Your task => How many lines in the entries below include the string "screenshot"? Answer with the number only.
______________________________
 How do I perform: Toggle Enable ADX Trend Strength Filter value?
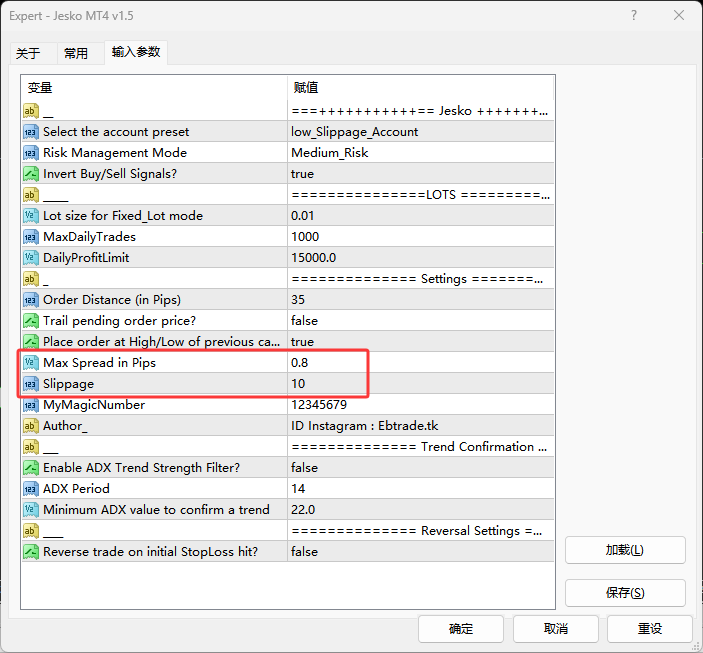(418, 468)
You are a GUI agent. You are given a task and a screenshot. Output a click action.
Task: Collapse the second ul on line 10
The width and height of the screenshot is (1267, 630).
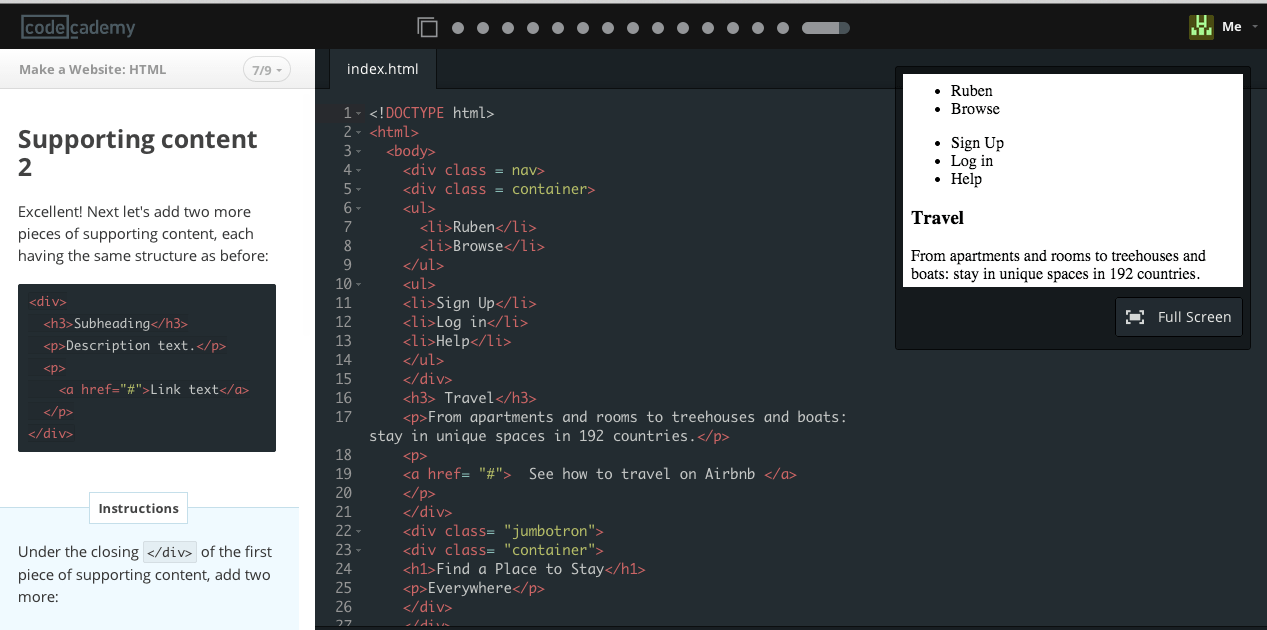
______________________________
Solution to this problem => 2